Hz. Peygamber (s.a.s) Uhud savaşına çıkacağı zaman Medine’nin içinde mi yoksa dışında mı savaşılması hususunda ashabı ile istişare etti. Genç, heyecanlı ve Bedir savaşına katılmamış olanlar Medine dışında savaşmak istediler. Hz. Peygamber (s.a.s) Medine içinde savaşmaktan yana idi. Genç ve heyecanlı olanlar ısrar edince, Hz. Peygamber (s.a.s.) Medine dışında savaşma kararı aldı. Hz. Peygamber (s.a.s), içeri girip zırhını giyerken bu gençler, acaba Hz. Peygamber’e (s.a.s) fazla baskı yapıp onu üzdük mü düşüncesine kapıldılar ve Medine dışında savaşma kararlarından vazgeçtiler. Hz. Peygamber (s.a.s) zırhını kuşanmış bir şekilde yanlarına çıkınca, bu kararlarını kendisine bildirdiler. Fakat Hz. Peygamber (s.a.s): “Bir peygamber zırhını giydikten sonra savaşmadan onu çıkarmaz” buyurdu. Bu şekilde azim ve kararlığını ortaya koymuş oldu.

Savaş esnasında Ayneyn tepesine konulan okçuların kimisinin itaatsizlik etmesi neticesinde savaş zafer ile değil mağlubiyet ile neticelendi. Yetmiş sahabe şehit oldu. Hz. Peygamber’in (s.a.s) mübarek dişi kırıldı ve yanağına miğfer battı. Buna rağmen Hz. Peygamber (s.a.s) ashabına kızmadı ve onlara yumuşak davrandı. Bunun üzerine Âl-i İmrân sûresi 159. âyeti kerimesinin de içinde bulunduğu âyetler nazil oldu.

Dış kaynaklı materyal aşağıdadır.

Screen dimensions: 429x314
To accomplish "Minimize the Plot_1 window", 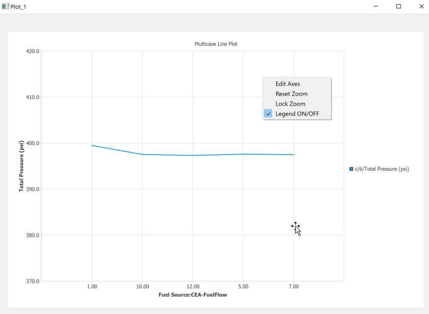I will 376,7.
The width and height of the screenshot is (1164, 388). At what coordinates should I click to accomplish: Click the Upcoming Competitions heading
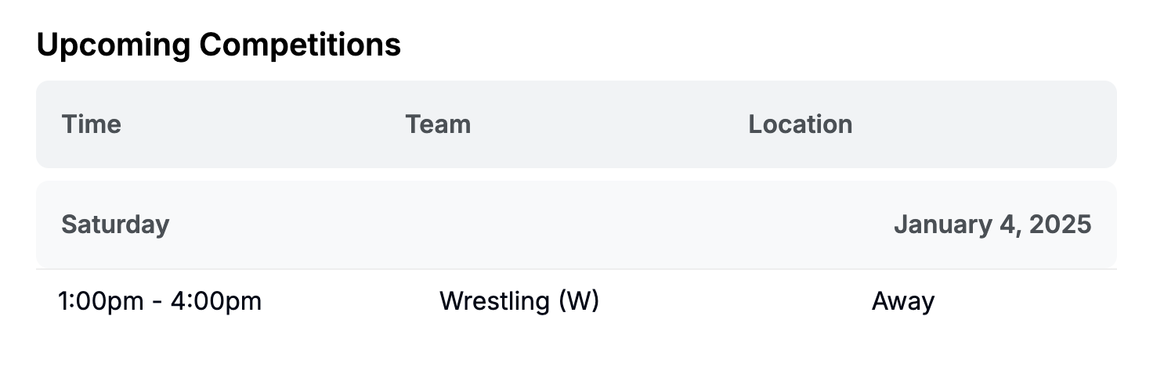pos(219,45)
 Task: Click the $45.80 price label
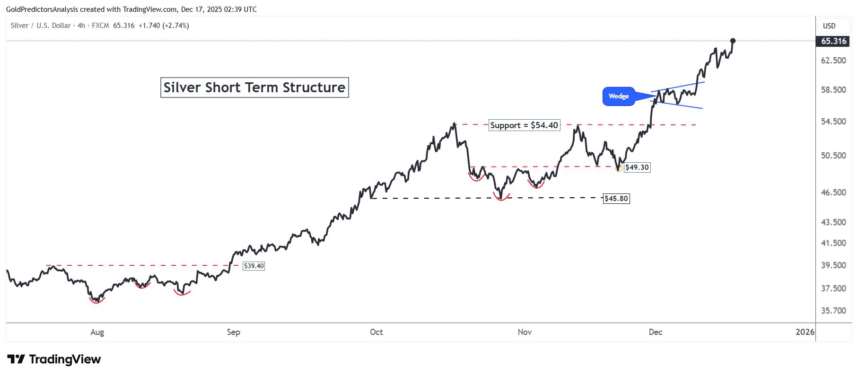(616, 199)
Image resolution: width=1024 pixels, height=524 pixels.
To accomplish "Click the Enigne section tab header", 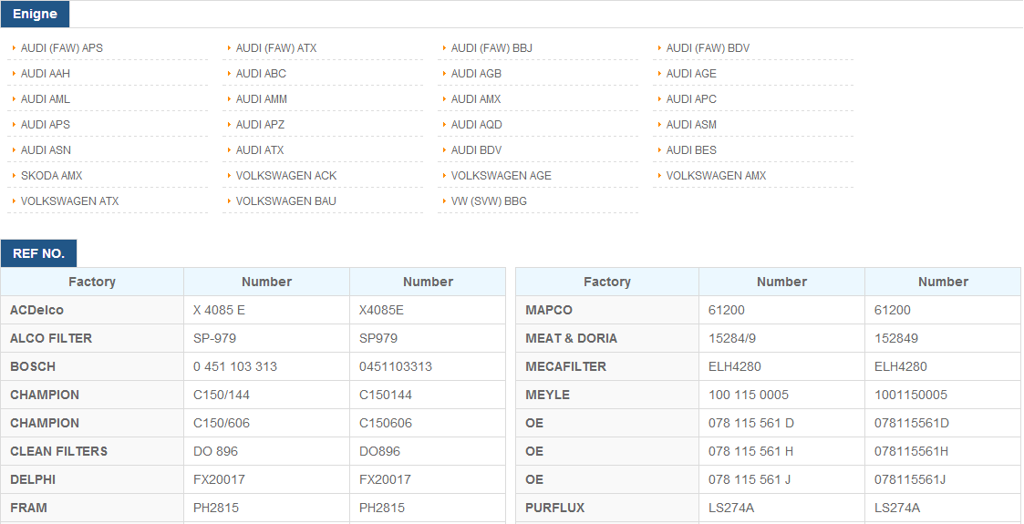I will pos(35,14).
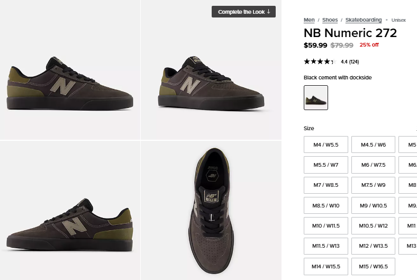Viewport: 417px width, 280px height.
Task: Select the Black cement with dockside swatch
Action: tap(316, 97)
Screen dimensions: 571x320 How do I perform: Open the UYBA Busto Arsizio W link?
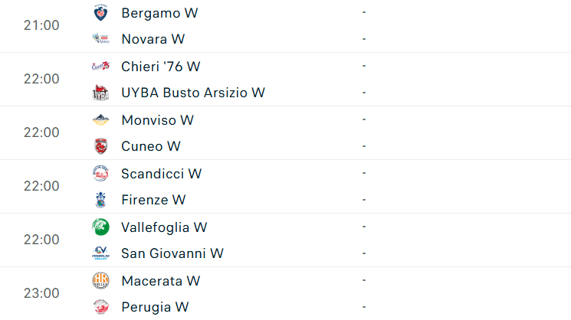click(192, 93)
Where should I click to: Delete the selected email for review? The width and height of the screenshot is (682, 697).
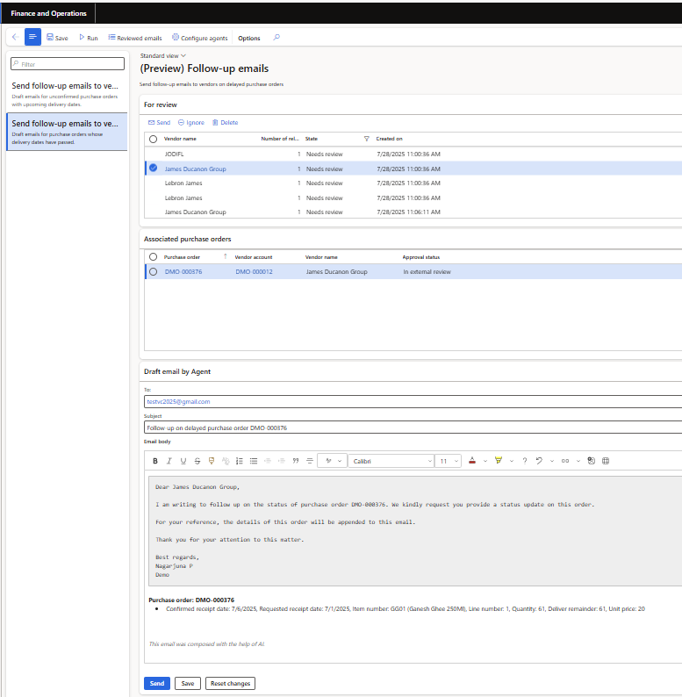click(x=225, y=123)
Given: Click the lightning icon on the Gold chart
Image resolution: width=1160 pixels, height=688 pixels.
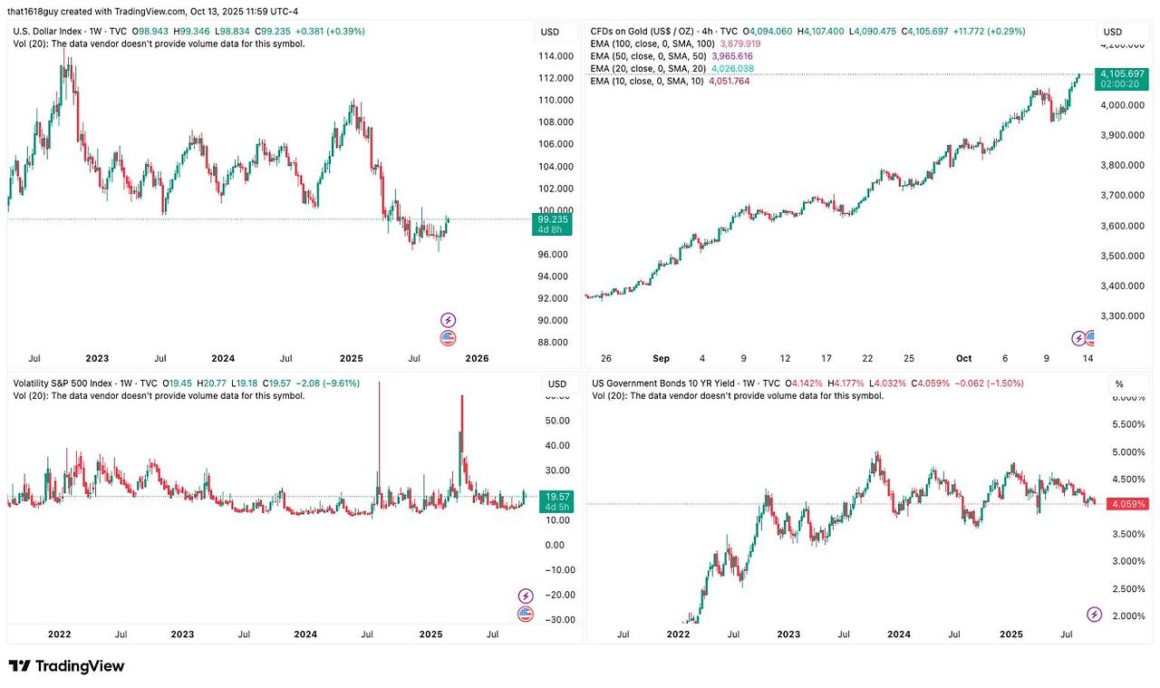Looking at the screenshot, I should pyautogui.click(x=1078, y=338).
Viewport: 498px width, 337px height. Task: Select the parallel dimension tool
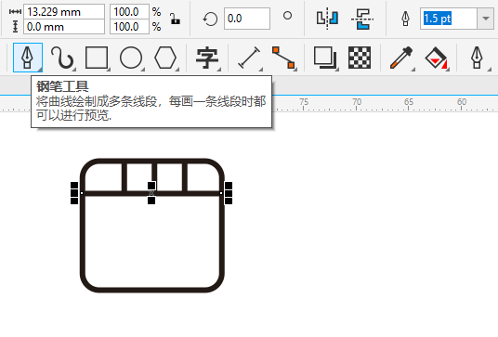coord(249,58)
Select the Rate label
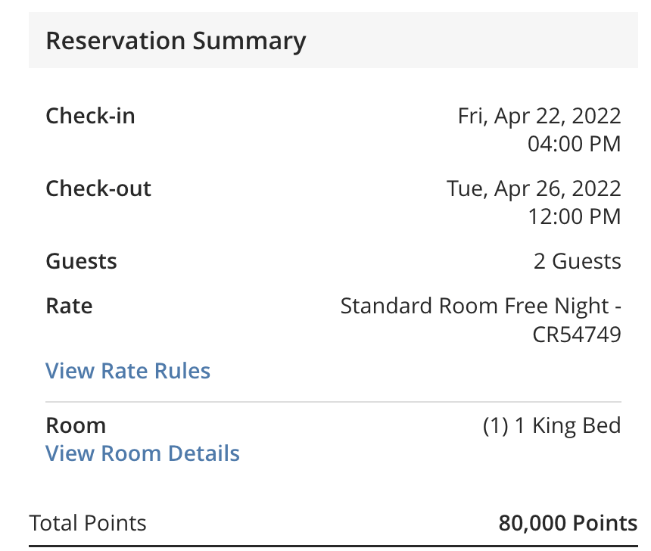651x551 pixels. pos(69,306)
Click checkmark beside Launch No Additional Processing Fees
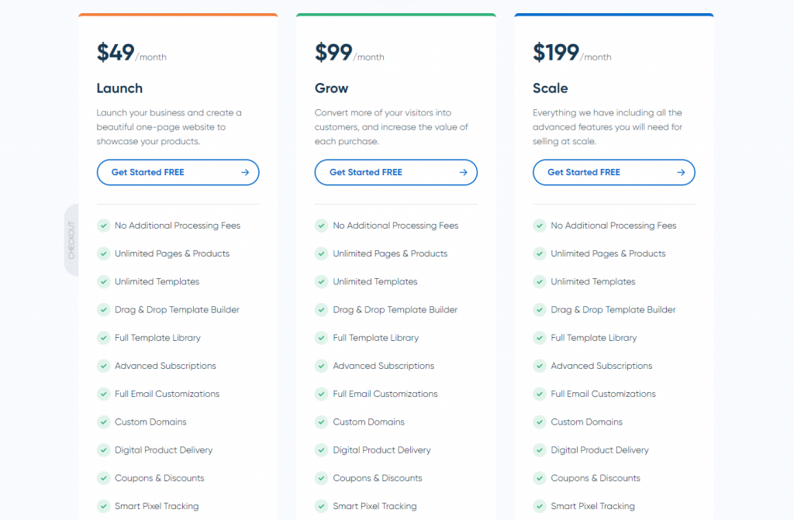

“Allah’tan bir rahmet sayesinde sen onlara yumuşak davrandın. Eğer kaba ve katı kalpli olsaydın, şüphesiz çevrenden dağılıp giderlerdi. Öyleyse onları bağışla, onlara mağfiret dile, iş hususunda onlarla istişare et. Bir kere de azmettin mi? Artık Allah’a tevekkül et. Çünkü Allah tevekkül edenleri sever.”

Gerekli istişareleri ettikten, iyice elekten geçirip üzerinde düşündükten ve gerekli tahkikleri yaptıktan sonra bir işi yapmak “azm”dir. Üzerinde düşünmeden, gerekli tahkikleri yapmadan ve iyice elekten geçirmeden bir işi yapmak ise azmetmek değildir. Böyle bir şey ancak sonuçlara aldırmaksızın canlarının istediklerini yerine getiren ve bu konuda ne olursa olsun bir işi yapmak isteyen kimseler hakkında düşünülebilir. Böyle bir işin neticesinin nereye varacağı da bellidir. Bu şekilde davrananlar hakkında şair şöyle demiştir:

“O, bir şey kararlaştırdı mı, artık azmini gözünün önüne (hedef olarak) koyar.

Ve sonuçlarının söz konusu edilmesini bir kenara atar.

Görüşü hususunda kendisinden başkasıyla da istişare etmez.

Ve kılıcının kabzasından başka bir arkadaşa da razı olmaz.”

Kimi âlimler “azm” ile “hazm”i bir görmüş olsalar da, İbn Atiyye  “hazm”, bir mesele hakkında güzel bir şekilde tespitte bulunmak, onu iyice elekten süzmek ve o hususta yanılmaktan çekinmektir. Azmetmek ise, bir işi yerine getirmeyi kastetmektir der. Araplar da: “Azmedecek olursam, “hazm” ederim. Yani azmetmeden önce onu iyice ölçer biçer, düşünürüm” derler.

Bir iş konusunda güzel netice almak isteyenler, o işi yapmadan önce tüm yönleriyle onu araştırır. İşin varacağı yeri, getireceği kâr ve zararı hesap eder ve ondan sonra o işe koyulur. Bu aynı zamanda tevekküldür de. Fevri hareket edenler yanılır. Yanılanlar yanlış sonuçlar elde eder ve zarar eder. Bazen bu zarar onarılmaz neticeler oluşturabilir. Kimisinin canına ve kimisinin malına sebep olabilir. Bu nedenle “azm”dan önce “hazm”, işin neticesi açısından önemlidir. “Azm”dan önce “hazm”i yapanlar ve ondan sonra “azm” edenler, işlerini bir kerede Allah’a havale etti mi, Allah tevekkül edenleri sever. Tevekkül edenlerle beraberdir ve onların yardımcısıdır. Onları güzel neticelere ve zaferlere ulaştırır.

Allah işin neticesini düşünmeden iş yapanlardan eylemesin. Amin!